Recursos.- Conforme el art. 466.1 de la L.E.C . 1/2000, contra las sentencias dictadas por las Audiencias Provinciales en la segunda instancia de cualquier tipo de proceso civil podrán las partes legitimadas optar por interponer el recurso extraordinario por infracción procesal o el recurso de casación, por los motivos respectivamente establecidos en los arts. 469 y 477 de aquella. Ambos recursos deberán interponerse mediante escrito presentado ante esta Audiencia Provincial en el plazo de veinte días contados desde el día siguiente a la notificación de la sentencia, debiendo estar suscrito por Procurador y Letrado legalmente habilitados para actuar ante este Tribunal (Ley 37/11, de 10 de octubre). No obstante lo anterior, podrán utilizar cualquier otro recurso que estimen oportuno. Debiéndose acreditar, en virtud de la disposición adicional 15ª de la L.O. 1/2009 de 3 de noviembre , el justificante de la consignación de depósito para recurrir en la cuenta de esta Sección cuarta de la Audiencia Provincial, nº 0494, debiéndose especificar la clave del tipo de recurso.

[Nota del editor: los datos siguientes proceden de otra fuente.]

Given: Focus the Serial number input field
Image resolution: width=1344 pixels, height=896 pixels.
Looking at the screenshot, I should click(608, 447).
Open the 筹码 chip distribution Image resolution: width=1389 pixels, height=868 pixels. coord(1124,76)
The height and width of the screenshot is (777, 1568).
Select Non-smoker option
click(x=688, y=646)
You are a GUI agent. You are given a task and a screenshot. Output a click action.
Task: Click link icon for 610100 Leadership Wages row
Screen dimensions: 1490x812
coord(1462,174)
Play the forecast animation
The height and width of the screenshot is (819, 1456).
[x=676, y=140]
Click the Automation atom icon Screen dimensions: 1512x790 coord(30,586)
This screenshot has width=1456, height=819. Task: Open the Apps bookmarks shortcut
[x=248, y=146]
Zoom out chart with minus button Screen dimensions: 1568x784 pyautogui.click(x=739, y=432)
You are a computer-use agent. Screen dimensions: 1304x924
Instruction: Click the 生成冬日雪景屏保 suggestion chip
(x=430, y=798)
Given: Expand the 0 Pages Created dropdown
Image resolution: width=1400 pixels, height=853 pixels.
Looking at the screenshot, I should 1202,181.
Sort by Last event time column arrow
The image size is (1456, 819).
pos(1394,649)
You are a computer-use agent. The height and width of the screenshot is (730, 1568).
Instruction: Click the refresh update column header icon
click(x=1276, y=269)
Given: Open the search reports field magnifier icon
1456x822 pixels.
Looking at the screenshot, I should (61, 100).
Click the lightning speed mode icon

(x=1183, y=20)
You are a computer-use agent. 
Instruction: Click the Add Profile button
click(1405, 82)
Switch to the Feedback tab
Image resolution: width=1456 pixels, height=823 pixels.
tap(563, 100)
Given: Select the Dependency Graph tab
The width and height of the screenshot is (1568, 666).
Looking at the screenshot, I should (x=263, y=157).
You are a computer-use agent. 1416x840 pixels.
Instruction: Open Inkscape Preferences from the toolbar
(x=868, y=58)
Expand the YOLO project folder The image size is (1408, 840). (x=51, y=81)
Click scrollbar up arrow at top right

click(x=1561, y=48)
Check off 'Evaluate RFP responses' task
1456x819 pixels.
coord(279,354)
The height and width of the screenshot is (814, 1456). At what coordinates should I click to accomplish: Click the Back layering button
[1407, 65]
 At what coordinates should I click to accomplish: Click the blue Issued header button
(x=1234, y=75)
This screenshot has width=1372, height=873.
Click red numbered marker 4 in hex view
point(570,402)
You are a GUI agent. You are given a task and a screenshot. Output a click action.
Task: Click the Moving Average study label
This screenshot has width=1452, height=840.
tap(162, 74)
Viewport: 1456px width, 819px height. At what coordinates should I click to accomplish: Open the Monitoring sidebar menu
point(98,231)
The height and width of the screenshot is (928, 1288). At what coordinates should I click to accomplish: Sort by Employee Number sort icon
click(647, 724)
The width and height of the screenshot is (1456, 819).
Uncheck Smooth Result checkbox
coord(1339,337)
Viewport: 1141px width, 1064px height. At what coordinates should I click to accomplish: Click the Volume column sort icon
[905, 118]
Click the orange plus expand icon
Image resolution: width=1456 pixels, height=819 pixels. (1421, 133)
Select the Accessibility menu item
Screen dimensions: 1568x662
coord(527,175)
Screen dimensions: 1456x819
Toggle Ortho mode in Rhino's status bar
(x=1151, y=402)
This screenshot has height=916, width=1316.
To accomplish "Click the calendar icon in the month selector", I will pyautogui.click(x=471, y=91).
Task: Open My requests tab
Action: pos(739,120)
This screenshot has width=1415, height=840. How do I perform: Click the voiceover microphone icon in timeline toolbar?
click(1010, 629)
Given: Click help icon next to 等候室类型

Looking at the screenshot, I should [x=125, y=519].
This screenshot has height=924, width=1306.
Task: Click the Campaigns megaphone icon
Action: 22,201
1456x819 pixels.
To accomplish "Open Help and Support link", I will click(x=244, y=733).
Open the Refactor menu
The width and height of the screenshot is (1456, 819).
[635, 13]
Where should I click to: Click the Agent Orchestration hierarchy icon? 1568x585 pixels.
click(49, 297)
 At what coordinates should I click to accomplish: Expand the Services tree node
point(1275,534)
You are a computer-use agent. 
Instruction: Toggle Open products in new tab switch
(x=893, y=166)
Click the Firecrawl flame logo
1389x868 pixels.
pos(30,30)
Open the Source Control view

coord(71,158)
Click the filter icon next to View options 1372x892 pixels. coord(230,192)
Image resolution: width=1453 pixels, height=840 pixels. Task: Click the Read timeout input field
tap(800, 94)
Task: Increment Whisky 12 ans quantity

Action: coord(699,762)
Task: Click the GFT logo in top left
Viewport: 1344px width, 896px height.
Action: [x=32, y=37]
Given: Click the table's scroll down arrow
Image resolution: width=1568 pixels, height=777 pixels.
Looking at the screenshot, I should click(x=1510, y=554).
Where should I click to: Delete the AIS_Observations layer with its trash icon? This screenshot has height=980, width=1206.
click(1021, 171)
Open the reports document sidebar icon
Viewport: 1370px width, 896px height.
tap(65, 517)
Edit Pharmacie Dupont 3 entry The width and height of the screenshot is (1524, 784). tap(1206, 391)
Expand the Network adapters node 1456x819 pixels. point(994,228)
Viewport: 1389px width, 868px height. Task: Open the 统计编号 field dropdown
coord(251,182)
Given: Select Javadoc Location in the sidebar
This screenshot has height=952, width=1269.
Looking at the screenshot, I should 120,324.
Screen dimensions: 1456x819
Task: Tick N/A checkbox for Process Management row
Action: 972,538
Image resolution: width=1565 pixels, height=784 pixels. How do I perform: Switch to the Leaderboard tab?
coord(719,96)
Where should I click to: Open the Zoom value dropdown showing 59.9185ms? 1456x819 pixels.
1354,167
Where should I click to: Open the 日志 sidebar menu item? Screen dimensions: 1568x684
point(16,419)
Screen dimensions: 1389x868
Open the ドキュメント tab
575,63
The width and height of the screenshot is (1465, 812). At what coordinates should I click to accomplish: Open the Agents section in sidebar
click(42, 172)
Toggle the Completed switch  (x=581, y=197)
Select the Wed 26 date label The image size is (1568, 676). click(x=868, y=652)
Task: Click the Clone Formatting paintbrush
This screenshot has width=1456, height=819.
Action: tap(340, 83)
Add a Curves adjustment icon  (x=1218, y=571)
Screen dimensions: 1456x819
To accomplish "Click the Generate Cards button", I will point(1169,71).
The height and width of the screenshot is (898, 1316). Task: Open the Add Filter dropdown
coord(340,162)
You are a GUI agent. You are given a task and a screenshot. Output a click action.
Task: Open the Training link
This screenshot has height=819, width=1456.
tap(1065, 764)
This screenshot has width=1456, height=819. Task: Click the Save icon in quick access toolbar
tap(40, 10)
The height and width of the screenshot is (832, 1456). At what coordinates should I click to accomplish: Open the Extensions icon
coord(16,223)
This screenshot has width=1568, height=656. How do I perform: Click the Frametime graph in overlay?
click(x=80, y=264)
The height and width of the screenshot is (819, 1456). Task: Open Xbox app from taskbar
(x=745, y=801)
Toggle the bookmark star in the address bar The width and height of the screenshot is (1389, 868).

Así por esta sentencia, de la que se llevará certificación al Rollo de Sala, lo pronuncio, mando y firmo.
Sr. Miguel Álvaro Artola Fernández PUBLICACIÓN Extendida y firmada que ha sido la anterior resolución por el Ilmo. Sr. Magistrado indicado en el encabezamiento, procédase a su notificación y archivo en la Secretaría del Tribunal, dándosele publicidad en la forma permitida u ordenada por la Constitución y las leyes, todo ello de acuerdo con lo previsto en el artículo 212 de la Ley de Enjuiciamiento Civil . Doy fe.